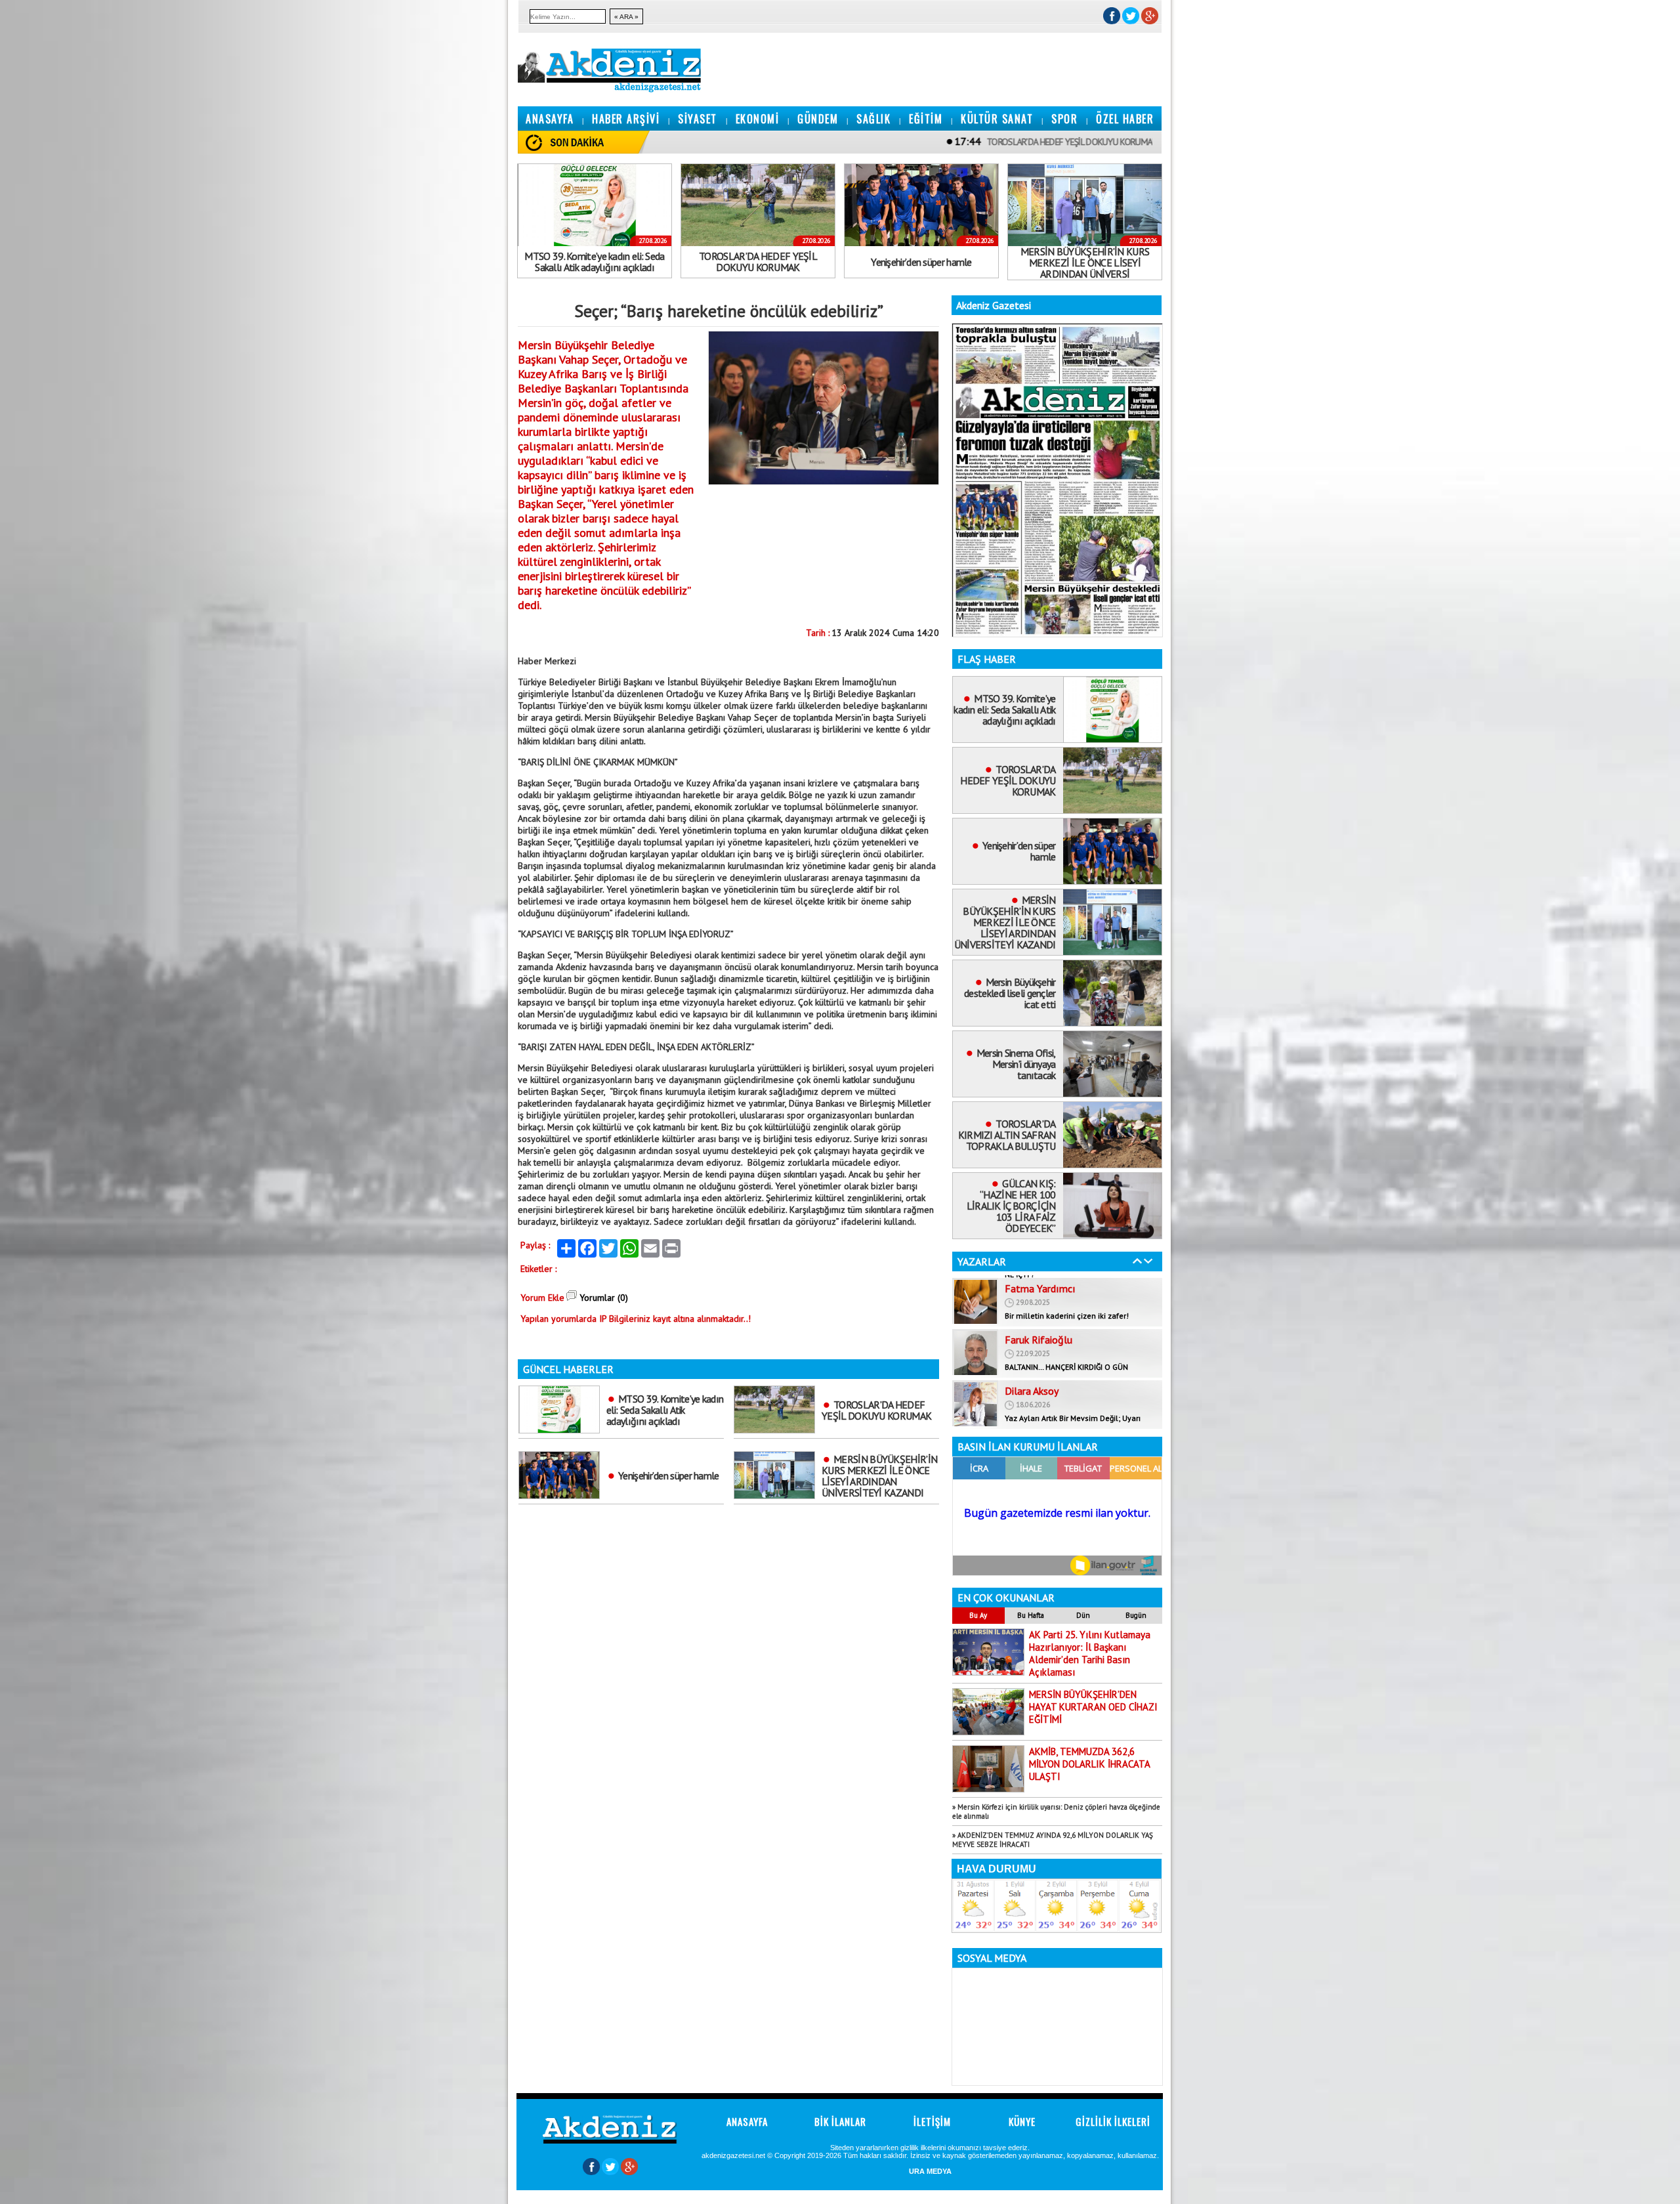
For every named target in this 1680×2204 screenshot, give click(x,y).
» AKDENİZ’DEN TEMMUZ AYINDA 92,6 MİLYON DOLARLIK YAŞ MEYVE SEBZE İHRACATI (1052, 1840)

* * *

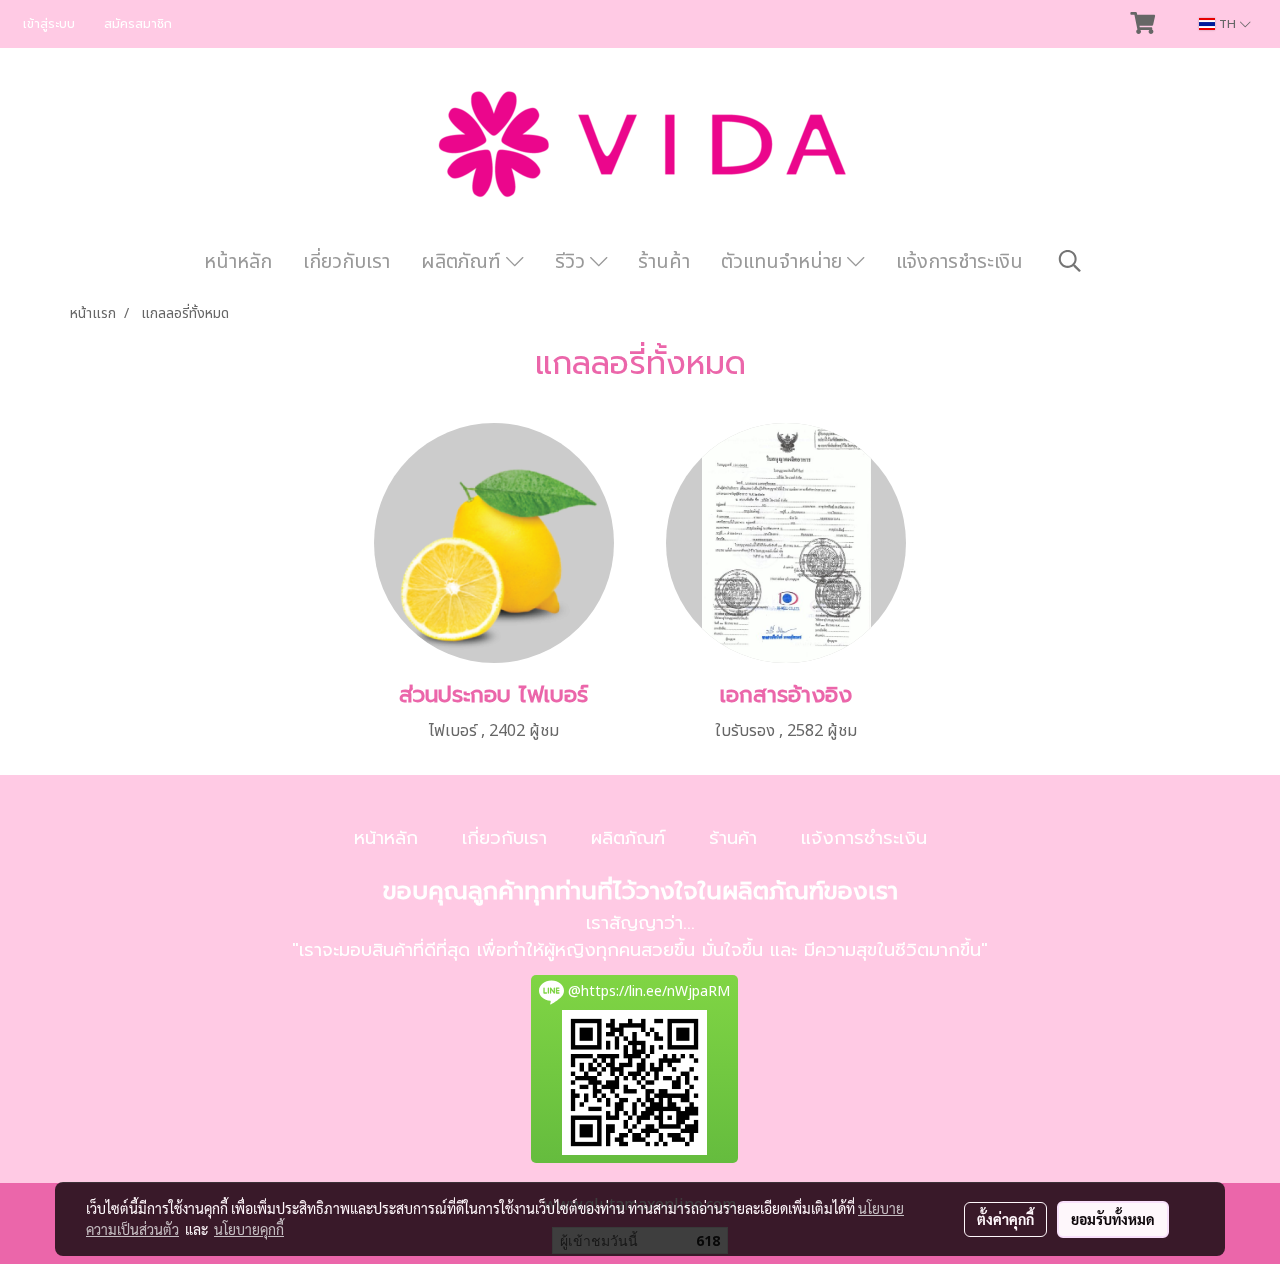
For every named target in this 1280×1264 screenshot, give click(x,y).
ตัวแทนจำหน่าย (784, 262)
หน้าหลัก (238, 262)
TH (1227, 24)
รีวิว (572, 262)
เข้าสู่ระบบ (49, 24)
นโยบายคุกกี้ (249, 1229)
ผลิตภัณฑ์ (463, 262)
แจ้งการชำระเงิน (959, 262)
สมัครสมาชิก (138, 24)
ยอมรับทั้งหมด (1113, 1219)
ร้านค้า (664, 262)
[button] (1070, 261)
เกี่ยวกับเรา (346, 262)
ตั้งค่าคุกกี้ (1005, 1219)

=== EXERCISE INSTRUCTIONS ===
After reading through the records, count the lines that hold the string "named" and give only the count.

=== TASK ANSWER ===
2